#### Exercise instructions
Repeat the entries exactly. Leave nothing out.

[Pixel coordinate grounding data]

= = =

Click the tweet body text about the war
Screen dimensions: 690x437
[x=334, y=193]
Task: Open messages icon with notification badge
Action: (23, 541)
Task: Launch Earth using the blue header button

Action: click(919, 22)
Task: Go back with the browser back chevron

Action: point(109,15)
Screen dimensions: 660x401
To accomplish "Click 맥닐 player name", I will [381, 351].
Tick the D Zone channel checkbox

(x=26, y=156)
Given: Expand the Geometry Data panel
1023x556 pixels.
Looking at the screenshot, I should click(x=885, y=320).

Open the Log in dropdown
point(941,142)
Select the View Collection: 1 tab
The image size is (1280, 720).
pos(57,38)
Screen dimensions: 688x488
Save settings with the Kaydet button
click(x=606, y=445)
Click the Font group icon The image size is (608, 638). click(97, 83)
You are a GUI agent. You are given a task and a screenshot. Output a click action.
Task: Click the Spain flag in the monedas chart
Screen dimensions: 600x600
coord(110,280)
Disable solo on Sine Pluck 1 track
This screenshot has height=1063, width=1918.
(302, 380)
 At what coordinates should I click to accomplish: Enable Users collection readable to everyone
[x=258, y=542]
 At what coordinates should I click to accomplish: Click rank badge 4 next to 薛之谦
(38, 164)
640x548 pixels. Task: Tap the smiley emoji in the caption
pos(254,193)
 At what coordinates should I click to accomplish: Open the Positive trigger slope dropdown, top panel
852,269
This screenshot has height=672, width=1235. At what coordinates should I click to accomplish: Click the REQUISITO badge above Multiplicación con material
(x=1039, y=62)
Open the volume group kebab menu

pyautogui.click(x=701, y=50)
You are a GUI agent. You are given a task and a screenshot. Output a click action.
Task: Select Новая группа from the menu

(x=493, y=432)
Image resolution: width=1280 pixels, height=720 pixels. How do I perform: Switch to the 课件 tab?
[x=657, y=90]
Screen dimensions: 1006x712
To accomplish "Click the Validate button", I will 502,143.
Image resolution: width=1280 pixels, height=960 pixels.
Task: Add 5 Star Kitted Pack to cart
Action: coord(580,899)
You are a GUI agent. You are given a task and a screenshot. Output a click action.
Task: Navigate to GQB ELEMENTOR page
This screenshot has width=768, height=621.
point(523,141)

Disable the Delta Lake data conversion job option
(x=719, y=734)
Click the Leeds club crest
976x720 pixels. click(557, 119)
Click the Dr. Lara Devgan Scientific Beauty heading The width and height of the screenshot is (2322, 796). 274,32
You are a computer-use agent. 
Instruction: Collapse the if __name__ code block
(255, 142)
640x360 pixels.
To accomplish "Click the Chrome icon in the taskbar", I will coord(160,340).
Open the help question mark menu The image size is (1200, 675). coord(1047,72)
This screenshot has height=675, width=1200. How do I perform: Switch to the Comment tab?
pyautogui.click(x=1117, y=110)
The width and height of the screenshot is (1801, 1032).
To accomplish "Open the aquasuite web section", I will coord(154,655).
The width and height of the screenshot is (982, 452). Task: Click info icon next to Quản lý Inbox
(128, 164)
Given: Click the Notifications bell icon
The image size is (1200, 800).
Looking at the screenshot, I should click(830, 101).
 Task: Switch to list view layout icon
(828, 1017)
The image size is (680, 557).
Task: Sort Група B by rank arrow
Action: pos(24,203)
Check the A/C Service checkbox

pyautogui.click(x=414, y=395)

= = =

#### Answer section
Click the tweet body text about the war
Screen dimensions: 690x437
[x=334, y=193]
Task: Open messages icon with notification badge
Action: (23, 541)
Task: Launch Earth using the blue header button

Action: click(919, 22)
Task: Go back with the browser back chevron

Action: point(109,15)
Screen dimensions: 660x401
To accomplish "Click 맥닐 player name", I will [381, 351].
Tick the D Zone channel checkbox

(x=26, y=156)
Given: Expand the Geometry Data panel
1023x556 pixels.
Looking at the screenshot, I should click(x=885, y=320).

Open the Log in dropdown
point(941,142)
Select the View Collection: 1 tab
The image size is (1280, 720).
pos(57,38)
Screen dimensions: 688x488
Save settings with the Kaydet button
click(x=606, y=445)
Click the Font group icon The image size is (608, 638). click(97, 83)
You are a GUI agent. You are given a task and a screenshot. Output a click action.
Task: Click the Spain flag in the monedas chart
Screen dimensions: 600x600
coord(110,280)
Disable solo on Sine Pluck 1 track
This screenshot has height=1063, width=1918.
(302, 380)
 At what coordinates should I click to accomplish: Enable Users collection readable to everyone
[x=258, y=542]
 At what coordinates should I click to accomplish: Click rank badge 4 next to 薛之谦
(38, 164)
640x548 pixels. Task: Tap the smiley emoji in the caption
pos(254,193)
 At what coordinates should I click to accomplish: Open the Positive trigger slope dropdown, top panel
852,269
This screenshot has height=672, width=1235. At what coordinates should I click to accomplish: Click the REQUISITO badge above Multiplicación con material
(x=1039, y=62)
Open the volume group kebab menu

pyautogui.click(x=701, y=50)
You are a GUI agent. You are given a task and a screenshot. Output a click action.
Task: Select Новая группа from the menu

(x=493, y=432)
Image resolution: width=1280 pixels, height=720 pixels. How do I perform: Switch to the 课件 tab?
[x=657, y=90]
Screen dimensions: 1006x712
To accomplish "Click the Validate button", I will 502,143.
Image resolution: width=1280 pixels, height=960 pixels.
Task: Add 5 Star Kitted Pack to cart
Action: coord(580,899)
You are a GUI agent. You are given a task and a screenshot. Output a click action.
Task: Navigate to GQB ELEMENTOR page
This screenshot has width=768, height=621.
point(523,141)

Disable the Delta Lake data conversion job option
(x=719, y=734)
Click the Leeds club crest
976x720 pixels. click(557, 119)
Click the Dr. Lara Devgan Scientific Beauty heading The width and height of the screenshot is (2322, 796). 274,32
You are a computer-use agent. 
Instruction: Collapse the if __name__ code block
(255, 142)
640x360 pixels.
To accomplish "Click the Chrome icon in the taskbar", I will coord(160,340).
Open the help question mark menu The image size is (1200, 675). coord(1047,72)
This screenshot has height=675, width=1200. How do I perform: Switch to the Comment tab?
pyautogui.click(x=1117, y=110)
The width and height of the screenshot is (1801, 1032).
To accomplish "Open the aquasuite web section", I will coord(154,655).
The width and height of the screenshot is (982, 452). Task: Click info icon next to Quản lý Inbox
(128, 164)
Given: Click the Notifications bell icon
The image size is (1200, 800).
Looking at the screenshot, I should click(830, 101).
 Task: Switch to list view layout icon
(828, 1017)
The image size is (680, 557).
Task: Sort Група B by rank arrow
Action: pos(24,203)
Check the A/C Service checkbox

pyautogui.click(x=414, y=395)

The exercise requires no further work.